Hello, for some reason I cannot post in the For Sale section, anyone know why?

Many thanks.


----------



## JordanCarroll (31 May 2013)

Likewise neither can I? I posted a thread there before?


----------



## Shaun (1 Jun 2013)

Phixion said:


> Hello, for some reason I cannot post in the For Sale section, anyone know why?


 
Yes - you hadn't posted in nearly two years and the forum has been through a software change since then.

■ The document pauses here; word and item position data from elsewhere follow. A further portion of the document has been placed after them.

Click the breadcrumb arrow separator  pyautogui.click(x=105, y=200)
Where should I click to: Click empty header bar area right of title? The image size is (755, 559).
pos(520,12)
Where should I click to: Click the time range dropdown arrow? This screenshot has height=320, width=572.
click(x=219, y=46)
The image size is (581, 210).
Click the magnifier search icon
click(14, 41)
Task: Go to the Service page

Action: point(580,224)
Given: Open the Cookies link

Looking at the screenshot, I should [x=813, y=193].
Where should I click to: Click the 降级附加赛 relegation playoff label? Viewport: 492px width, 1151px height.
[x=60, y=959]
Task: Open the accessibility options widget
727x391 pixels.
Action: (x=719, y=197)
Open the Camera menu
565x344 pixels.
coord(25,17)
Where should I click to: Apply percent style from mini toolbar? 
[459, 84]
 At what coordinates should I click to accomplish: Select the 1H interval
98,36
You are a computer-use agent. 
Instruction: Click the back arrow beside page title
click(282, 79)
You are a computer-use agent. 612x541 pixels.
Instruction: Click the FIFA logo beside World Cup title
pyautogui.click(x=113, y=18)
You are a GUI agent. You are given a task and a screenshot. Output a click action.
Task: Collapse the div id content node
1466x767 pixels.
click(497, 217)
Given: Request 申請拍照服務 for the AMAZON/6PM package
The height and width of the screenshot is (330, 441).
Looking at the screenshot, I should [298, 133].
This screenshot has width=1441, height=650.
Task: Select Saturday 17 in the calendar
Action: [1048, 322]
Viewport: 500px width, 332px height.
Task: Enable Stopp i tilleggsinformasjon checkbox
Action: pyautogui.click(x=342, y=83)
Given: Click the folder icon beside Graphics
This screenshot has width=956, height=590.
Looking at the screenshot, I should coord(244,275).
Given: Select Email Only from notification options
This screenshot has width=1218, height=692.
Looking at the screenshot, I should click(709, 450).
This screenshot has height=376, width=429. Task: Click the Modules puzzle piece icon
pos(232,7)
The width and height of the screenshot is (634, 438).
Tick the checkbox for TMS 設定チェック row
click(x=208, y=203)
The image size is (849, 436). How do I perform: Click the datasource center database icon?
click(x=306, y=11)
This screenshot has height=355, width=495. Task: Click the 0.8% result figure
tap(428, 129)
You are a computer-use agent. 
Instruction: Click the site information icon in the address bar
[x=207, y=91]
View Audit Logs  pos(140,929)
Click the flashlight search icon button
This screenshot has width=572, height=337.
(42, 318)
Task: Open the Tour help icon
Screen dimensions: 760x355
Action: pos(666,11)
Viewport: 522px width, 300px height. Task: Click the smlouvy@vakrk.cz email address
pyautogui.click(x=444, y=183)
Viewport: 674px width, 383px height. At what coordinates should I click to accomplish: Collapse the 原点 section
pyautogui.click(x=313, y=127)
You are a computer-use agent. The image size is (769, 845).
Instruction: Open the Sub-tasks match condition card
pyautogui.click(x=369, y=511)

Access to Classifieds is now awarded based on certain criteria which is applied _after_ you login - hence, your ability, shortly after, to post in Classifieds.


----------



## Shaun (1 Jun 2013)

JordanCarroll said:


> Likewise neither can I? I posted a thread there before?


 
A permissions issue for you too - you hadn't earned the Classifieds access at the time of posting - but you qualified shortly after and the privilege was awarded automatically, hence your ability to post in Classifieds a little later.


----------



## JordanCarroll (1 Jun 2013)

I'm good now! Edit: thanks


----------



## Phixion (1 Jun 2013)

Yep, cheers


----------



## Wee-man (10 Jun 2013)

I'd like to post on this Cycling Forum but am unable to do so. I just get a message that says "You have insufficient privileges to post here."
How do I post?


----------



## ianrauk (10 Jun 2013)

Wee-man said:


> I'd like to post on this Cycling Forum but am unable to do so. I just get a message that says "You have insufficient privileges to post here."
> How do I post?


 


You need a few more posts before you can use the classifieds.


----------



## Shaun (10 Jun 2013)

It's explained in the For Sale forum in *this post*.


----------